Приведу тут же второй пример, в котором поднимается эта же проблема. Старая дева с пубертатного возраста была выключена из жизни неспособностью ходить из-за сильных болей в ногах – состояние явно истерической природы, не поддававшееся никакому лечению; аналитическая же терапия за три четверти года устраняет его и возвращает этой порядочной и достойной женщине право на участие в жизни. Но годы после выздоровления не приносят ничего хорошего: катастрофы в семье, потеря состояния, исчезновение с возрастом всяких перспектив на счастливую любовь и брак. Но бывшая больная доблестно противостоит всему и в тяжелые времена служит опорой для близких. Уже не помню, то ли через двенадцать, то ли через четырнадцать лет после окончания лечения ей пришлось пройти гинекологическое обследование по поводу сильных кровотечений. Была обнаружена миома, которая потребовала удаления всей матки. После этой операции женщина опять заболела. Она влюбилась в своего хирурга, предавалась мазохистским фантазиям об ужасных изменениях внутри, окутывая ими свой любовный роман, оказалась недоступной новым попыткам анализа и до конца своей жизни так и не пришла в норму. Успешное лечение имело место так давно, что мы не вправе предъявлять к нему большие претензии; оно приходится на первые годы моей аналитической деятельности. И все же возможно, что второе заболевание проистекало из того же источника, что и успешно преодоленное первое, что оно явилось измененным выражением тех же самых вытесненных побуждений, которые лишь частично были разрешены в процессе анализа. И все же хочется верить, что без новой травмы не было бы и новой вспышки невроза.

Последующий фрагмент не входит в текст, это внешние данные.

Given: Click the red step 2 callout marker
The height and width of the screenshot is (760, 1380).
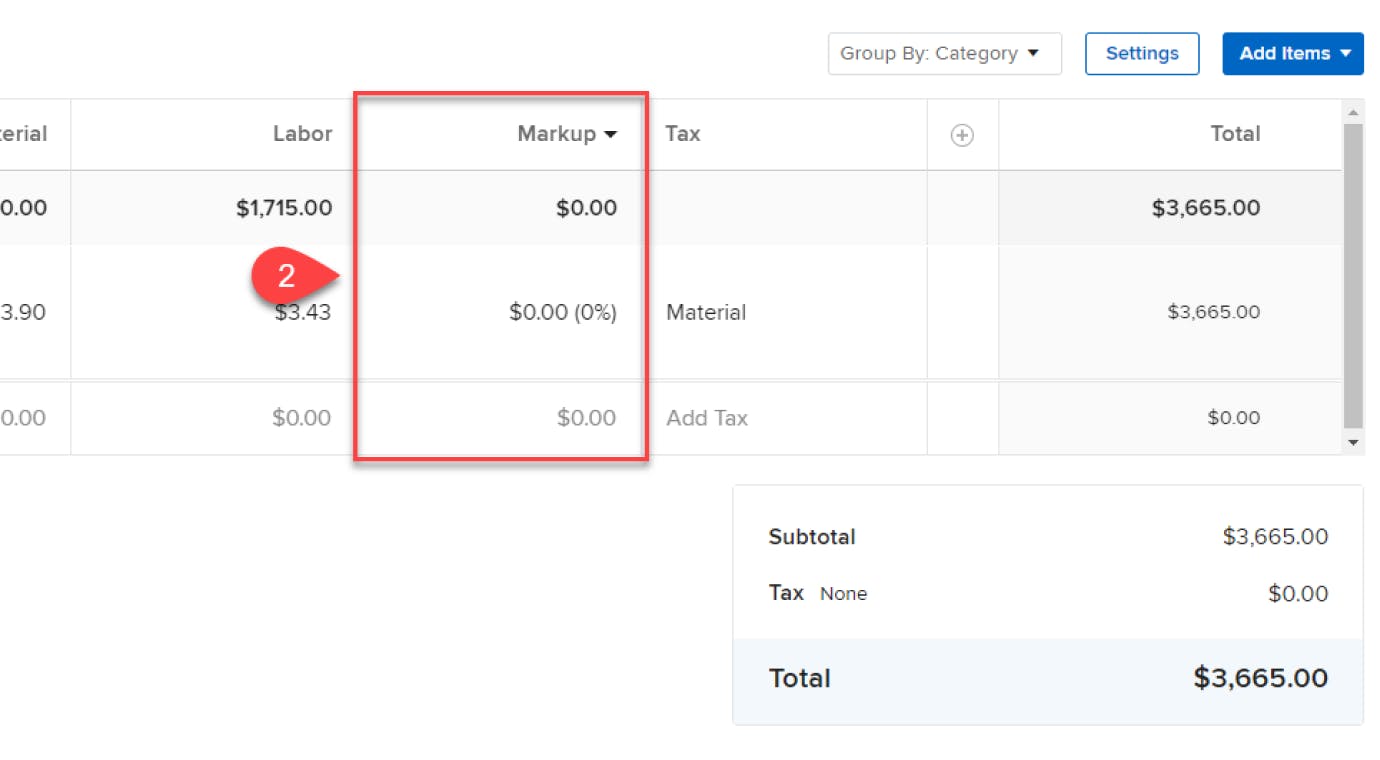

Этих двух случаев, специально выбранных из большого числа подобных, вполне достаточно, чтобы развернуть дискуссию по нашим темам. Скептики, оптимисты, честолюбцы будут расценивать их совершенно иначе. Первые скажут: вот и доказано, что даже удачное аналитическое лечение не защищает исцеленного в то время больного от опасности заболеть в дальнейшем другим неврозом или даже неврозом, коренящимся в тех же самых влечениях, то есть, собственно говоря, от возвращения прежнего недуга. Другие сочтут это доказательство необоснованным. Они возразят, что оба случая относятся к раннему периоду психоанализа, к событиям двадцати– и тридцатилетней давности. С тех пор наши знания углубились и расширились, наша техника изменилась в соответствии с новыми достижениями. Сегодня можно требовать и ожидать, что аналитическое лечение окажется окончательным или, по крайней мере, что новое заболевание не будет оживлением прежнего нарушения влечения, выраженного в новой форме. Опыт не обязывает нас столь ощутимым образом ограничивать требования к нашей терапии.

Разумеется, я выбрал оба эти наблюдения именно потому, что они относятся к столь отдаленному времени. Чем недавнее успех лечения, тем, естественно, он менее пригоден для наших размышлений, поскольку у нас нет средств предсказать его дальнейшую судьбу. Ожидания оптимистов определенно предполагают разного рода вещи, которые отнюдь не являются очевидными: во-первых, что вообще возможно раз и навсегда устранить конфликт влечений (точнее говоря, конфликт между Я и влечением); во-вторых, что, избавляя человека от конфликта влечений, так сказать, удается привить его от всех прочих возможностей подобного конфликта; в-третьих, что в нашей власти в целях профилактики пробуждать патогенный конфликт, который не проявляется в данный момент, и что поступать так мудро. Я поднимаю эти вопросы, не намереваясь в настоящее время на них ответить. Пожалуй, дать определенный ответ на них сейчас вообще невозможно.

Вероятно, теоретические рассуждения позволят нам в какой-то мере их прояснить. Но уже сегодня нам ясно нечто иное: путь к исполнению возросших требований к аналитическому лечению не ведет к сокращению или через сокращение его продолжительности.